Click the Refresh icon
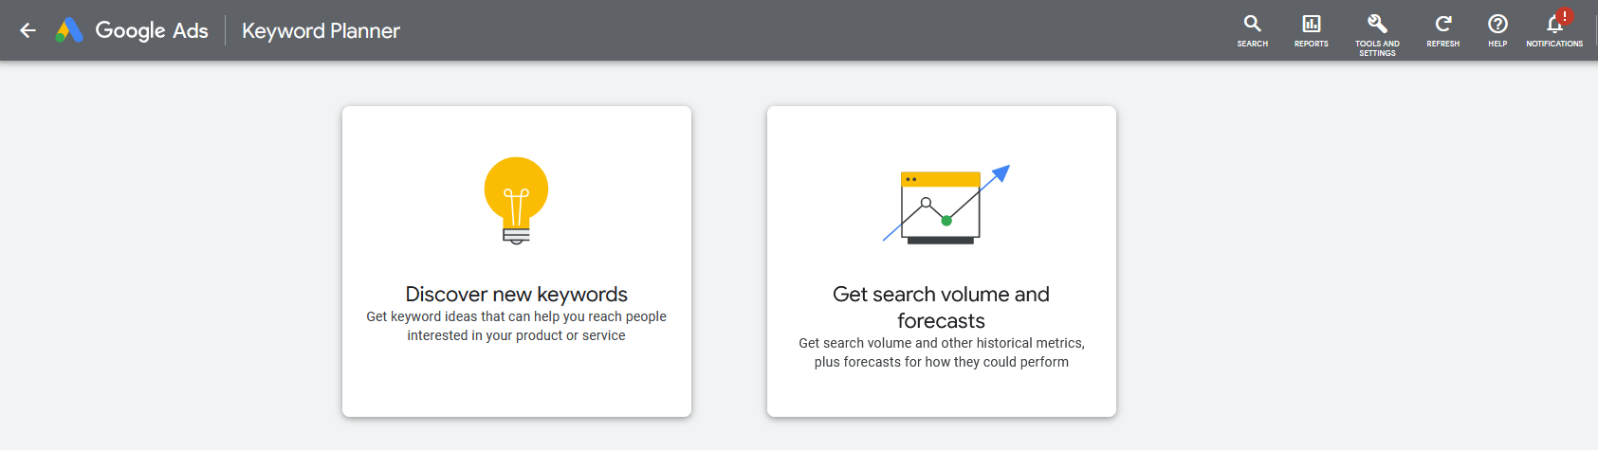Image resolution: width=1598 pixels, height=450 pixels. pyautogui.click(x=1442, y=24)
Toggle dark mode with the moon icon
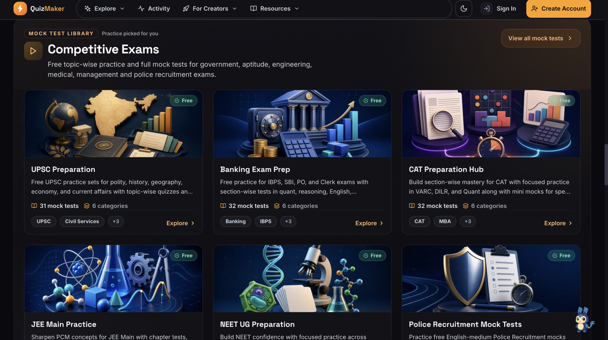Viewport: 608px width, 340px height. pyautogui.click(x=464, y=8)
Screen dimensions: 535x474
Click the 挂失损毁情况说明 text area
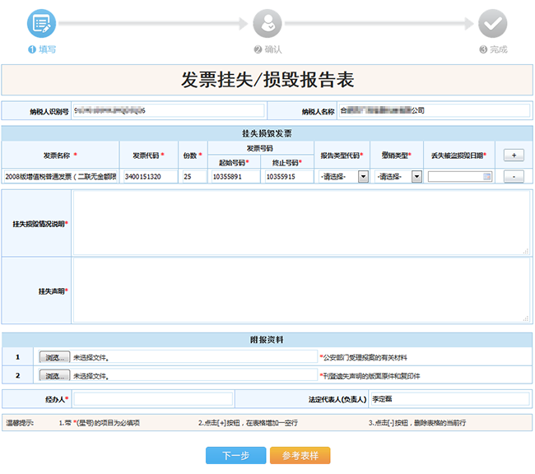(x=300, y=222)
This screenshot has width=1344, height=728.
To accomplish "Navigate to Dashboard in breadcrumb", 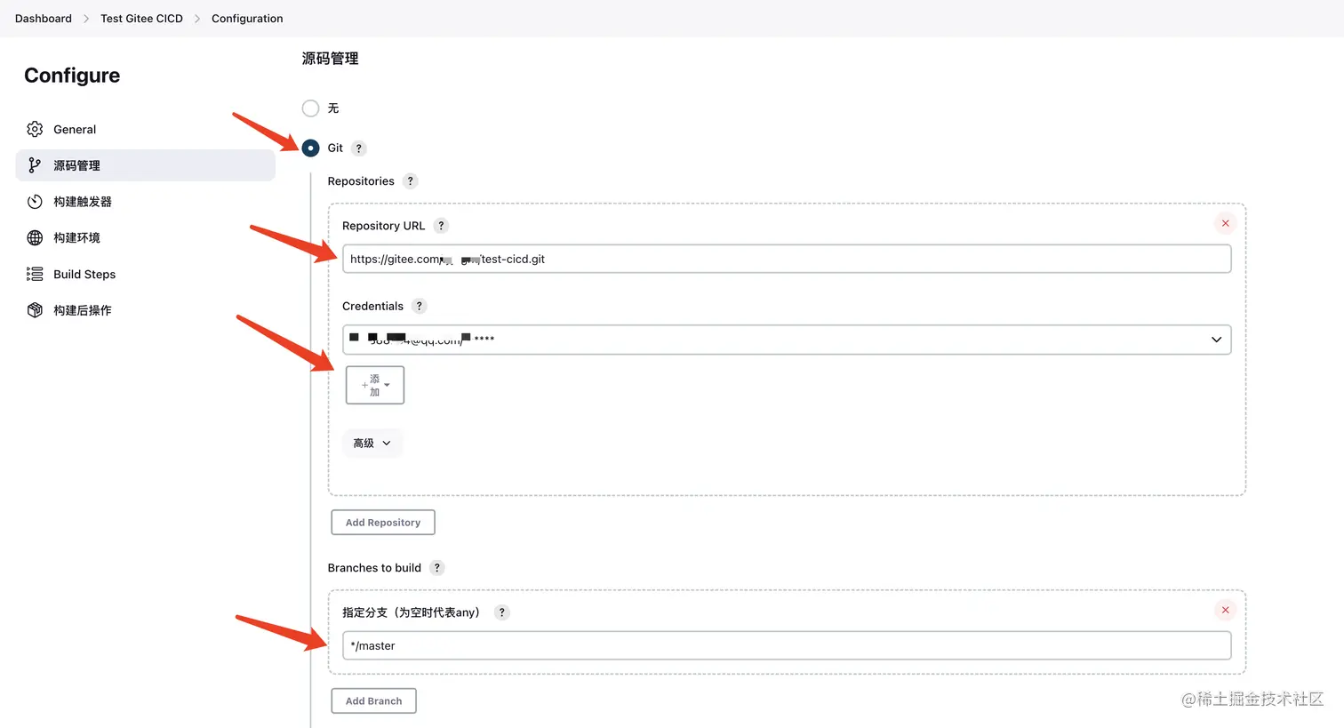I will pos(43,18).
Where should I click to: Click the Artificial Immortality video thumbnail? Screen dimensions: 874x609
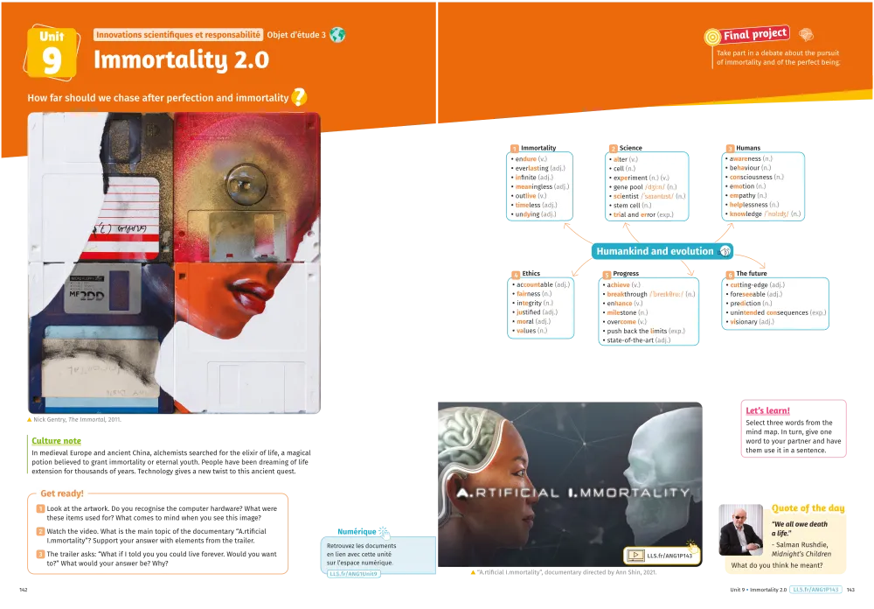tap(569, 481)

══════

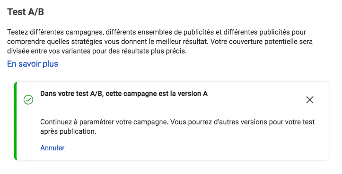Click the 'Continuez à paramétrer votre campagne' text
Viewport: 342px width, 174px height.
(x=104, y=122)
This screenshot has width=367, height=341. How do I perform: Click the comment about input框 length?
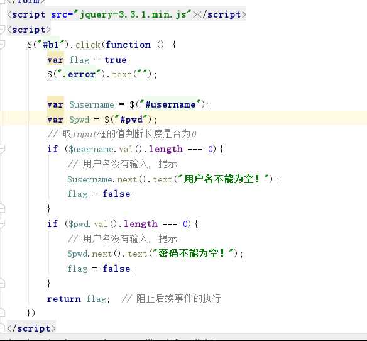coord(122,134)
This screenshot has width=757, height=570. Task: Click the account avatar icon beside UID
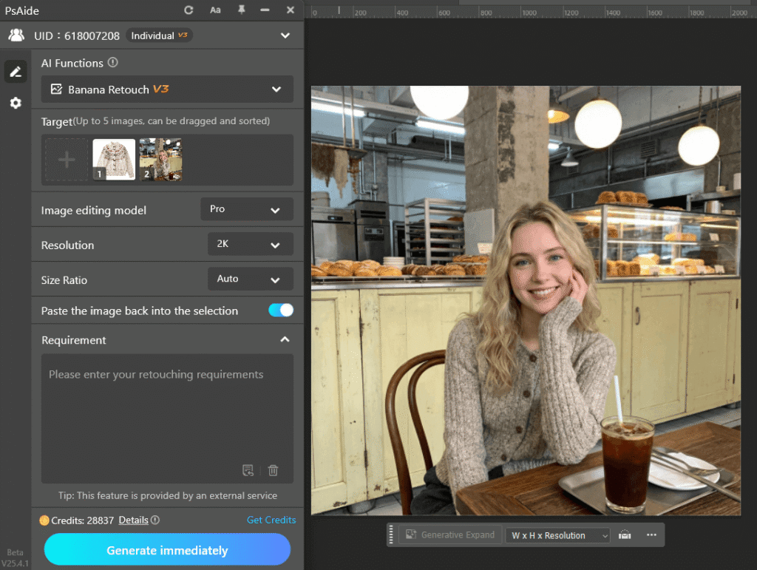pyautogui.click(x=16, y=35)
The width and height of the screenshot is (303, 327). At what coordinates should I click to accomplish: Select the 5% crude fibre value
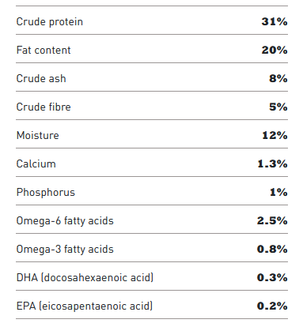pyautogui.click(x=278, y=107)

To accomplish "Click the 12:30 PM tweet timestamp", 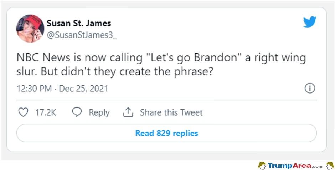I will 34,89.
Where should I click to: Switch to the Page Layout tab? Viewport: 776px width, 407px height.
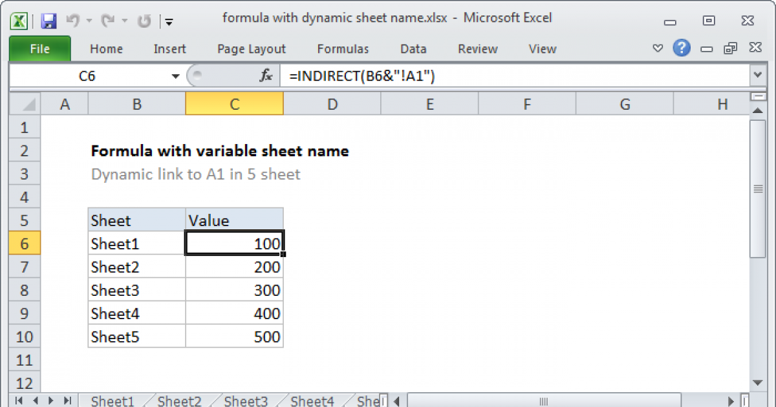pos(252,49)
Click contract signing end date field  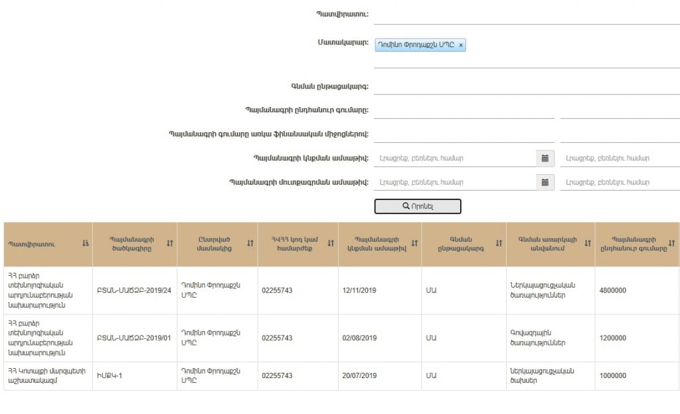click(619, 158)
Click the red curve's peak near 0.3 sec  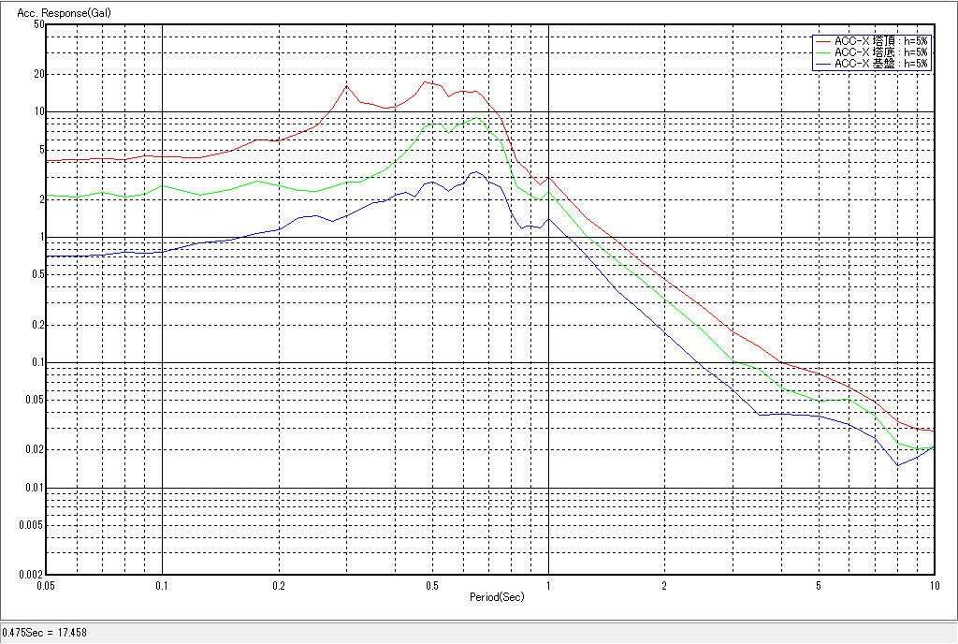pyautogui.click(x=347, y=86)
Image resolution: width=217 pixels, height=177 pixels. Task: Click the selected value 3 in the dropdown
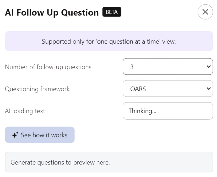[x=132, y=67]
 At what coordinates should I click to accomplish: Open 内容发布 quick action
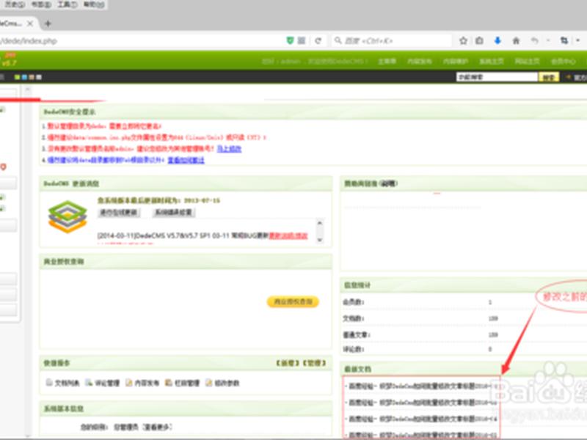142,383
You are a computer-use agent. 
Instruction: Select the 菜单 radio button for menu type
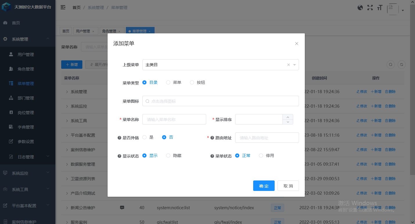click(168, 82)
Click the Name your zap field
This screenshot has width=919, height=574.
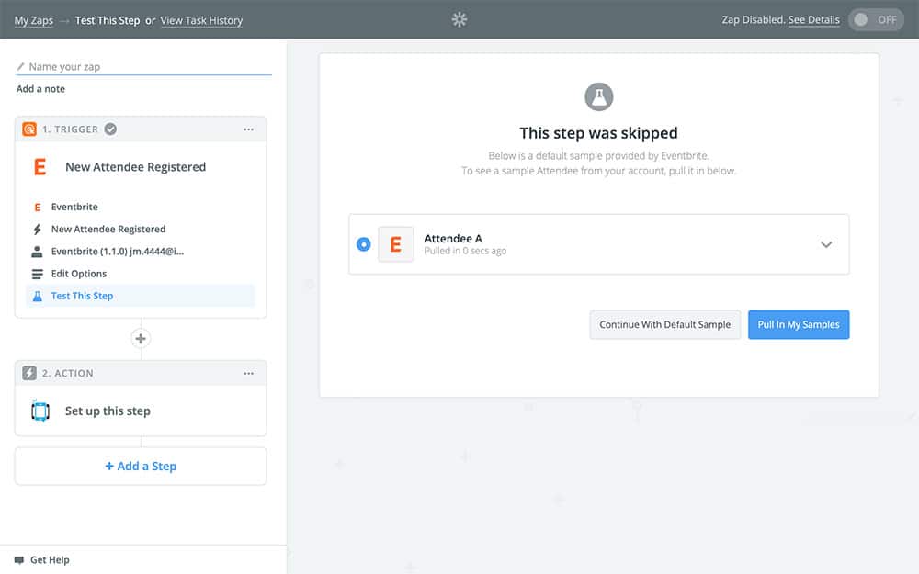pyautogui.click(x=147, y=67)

══════

◆ **Problem to solve**
Would you copy out, exactly and with no pictures, only the lines above from the one that contains "Click the Refresh icon" through the one that contains "This screenshot has width=1344, height=728."?

◆ **Output**
Click the Refresh icon
Image resolution: width=1598 pixels, height=450 pixels. pyautogui.click(x=1442, y=24)
Toggle dark mode with the moon icon
Viewport: 608px width, 340px height. pyautogui.click(x=464, y=8)
Screen dimensions: 535x474
Click the 挂失损毁情况说明 text area
(x=300, y=222)
This screenshot has width=1344, height=728.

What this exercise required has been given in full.